Se negó a explicar nada más; pero sus palabras tenían un tal aire de convicción, que don Álvaro cedió y reanudamos nuestro curso previo, dejando San Bernardo atrás. Muchas fueron las conjeturas sobre lo que callaba el padre Juan. Algunos pensaban que hablaba como si se le hubiera concedido una visión angélica de advertencia; otros, que tanto lo habían apenado los pecados cometidos en el último puerto donde desembarcamos, que temía que se repitieran. Mi propia opinión, que me guardé, es que no podía exponer sus razones sin violar la santidad del secreto de confesión: sospeché que doña Mariana le había comunicado su decisión de unirse al almirante la próxima vez que bajaran a tierra.
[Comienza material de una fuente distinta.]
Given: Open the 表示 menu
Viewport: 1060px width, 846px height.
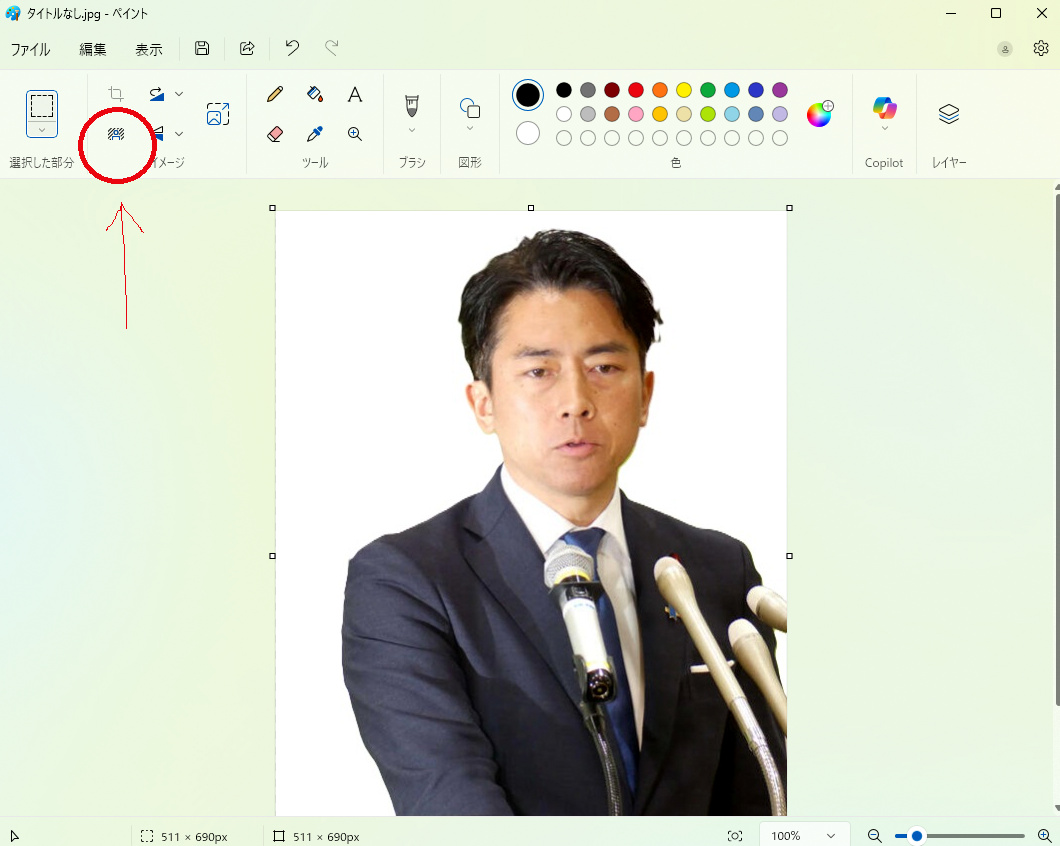Looking at the screenshot, I should (x=149, y=49).
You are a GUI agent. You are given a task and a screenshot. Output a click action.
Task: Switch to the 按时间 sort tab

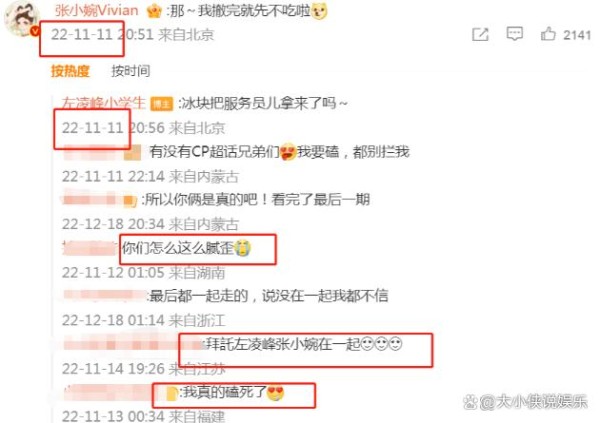click(130, 71)
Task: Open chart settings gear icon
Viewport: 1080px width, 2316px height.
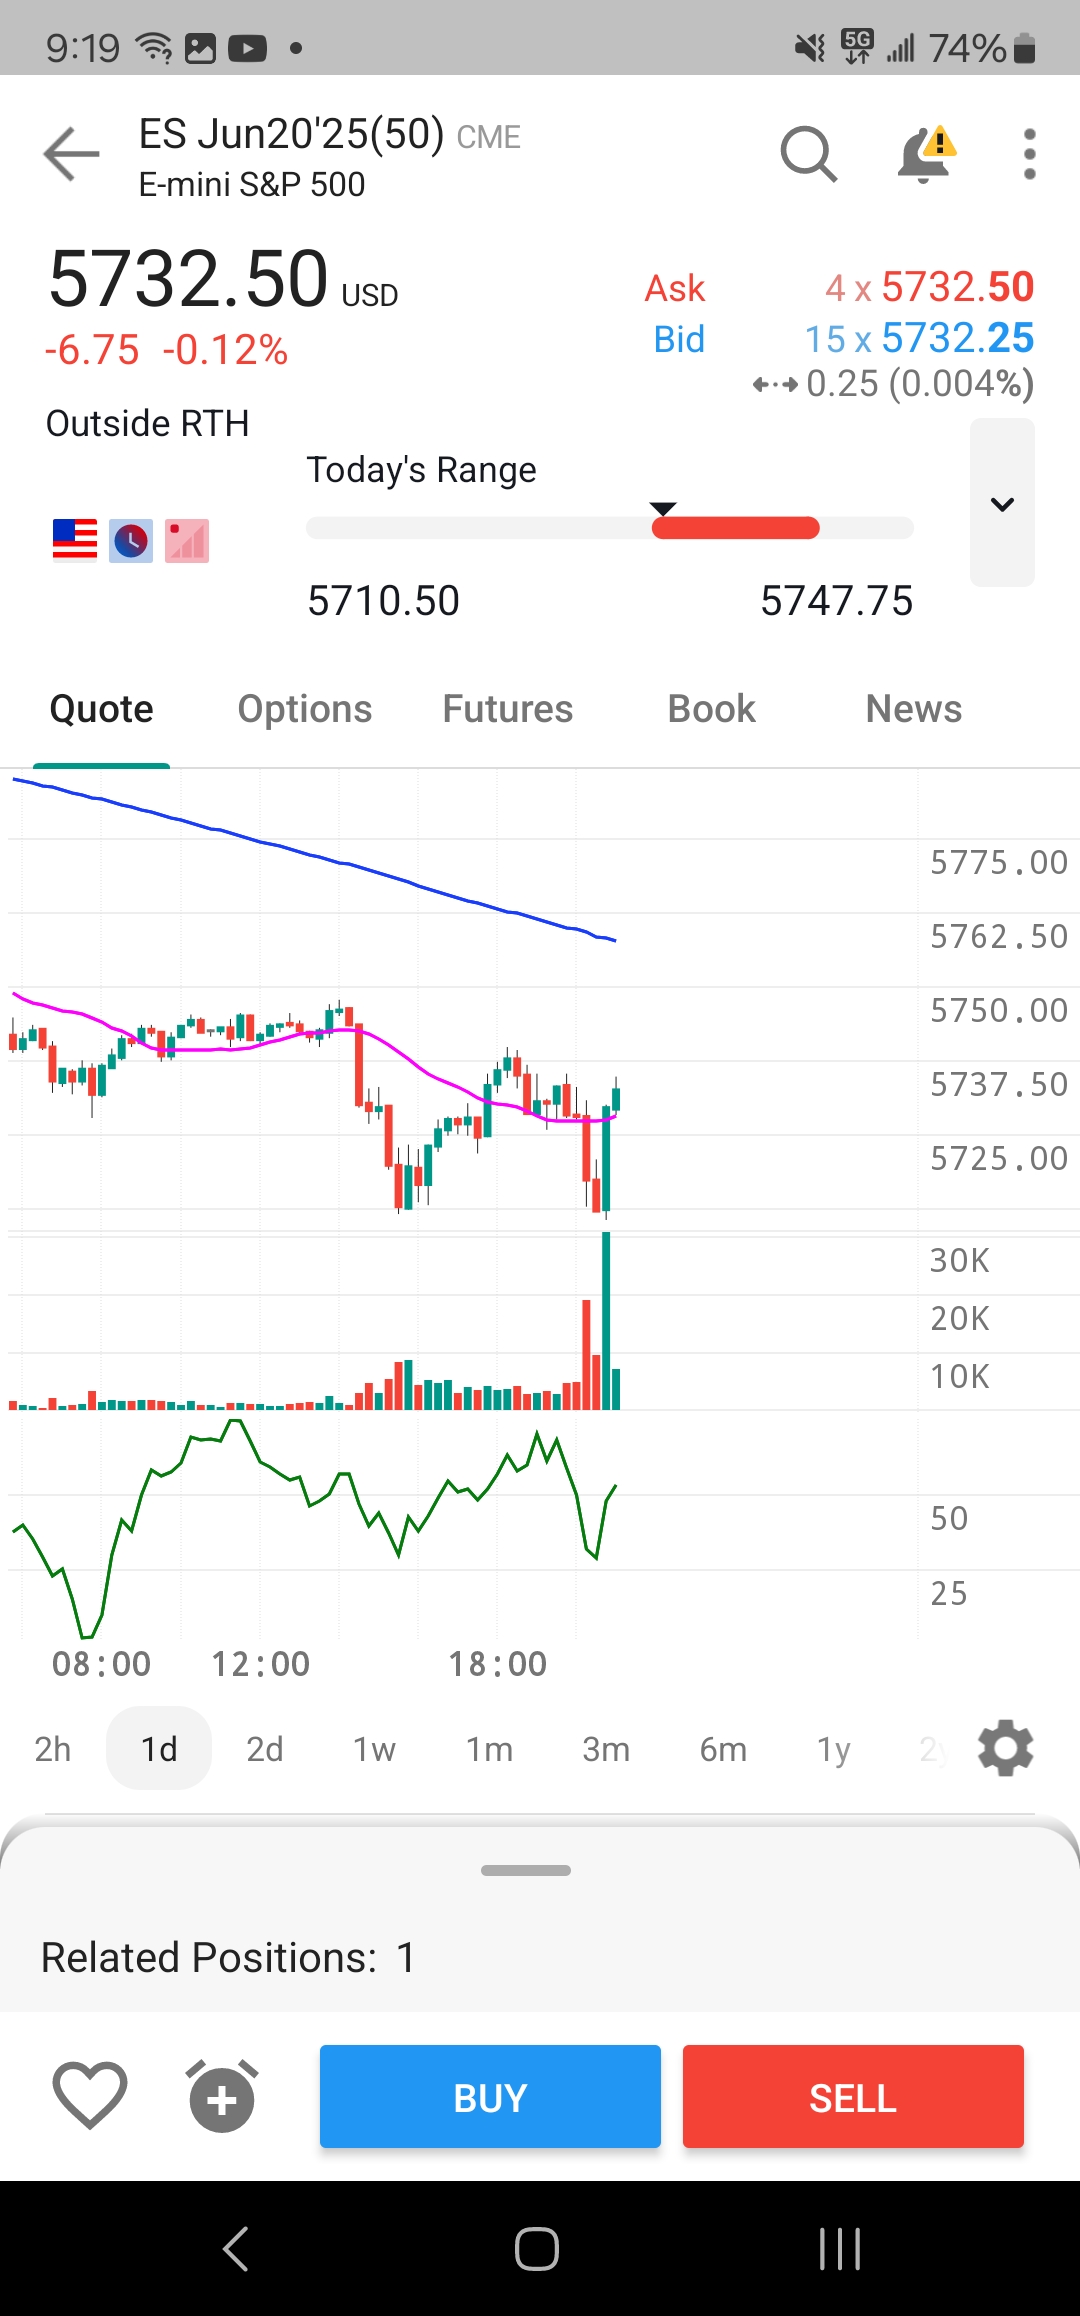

Estaba sentado junto a doña Mariana y la vi palidecer de mortificación cuando el padre Juan se salió con la suya y tragarse una amarga protesta; no era un secreto que estaba todavía muy enamorada de su marido y que odiaba esta separación contra natura. Si contemplaba adoptar decisión semejante, el vicario había actuado con prudencia, porque don Álvaro tenía intención de devolverla al almirante sólo al llegar a las islas Salomón; si ella hubiera ido a su encuentro antes, sus hermanos habrían intentado rescatarla por la fuerza; el coronel y su facción habrían hecho causa común con su marido, y habría corrido la sangre.
El viento soplaba ahora de modo continuado desde el sureste y hubo varios ligeros chubascos intermitentes, pero el mar permanecía en calma. Densas masas de nubes parecían prometer tierra hacia el sur; era tan inalterada su posición, que parecían asentarse en la cima de una elevada cadena de montañas, pero cuando el general ordenó un cambio de curso hacia el suroeste, no había tierra a la vista. Nos manteníamos entre los ocho y los doce grados de latitud sur, a veces dirigiéndonos directamente al oeste, otras al noreste, según se lo dictara la fantasía a don Álvaro. Sólo las nubes diversificaban la escena y eran de forma sumamente caprichosa: una tarde en el cielo apareció un león de melena amarilla al que tres miserables perros parecían atacar desde atrás. El color y la forma de este grupo no se alteraron hasta caer la tarde, y a la mañana siguiente vimos una nube semejante a una cabeza con capucha de facciones no muy distintas a las de don Álvaro, pero macilenta y de labios entreabiertos; muchos de entre nosotros la consideraron de mal agüero. Ese mismo día apareció en el este un altar, sobre el que se posaba un sapo; al cabo de dos horas la cruz del altar se desintegró, pero el tamaño y la fealdad del sapo aumentaron.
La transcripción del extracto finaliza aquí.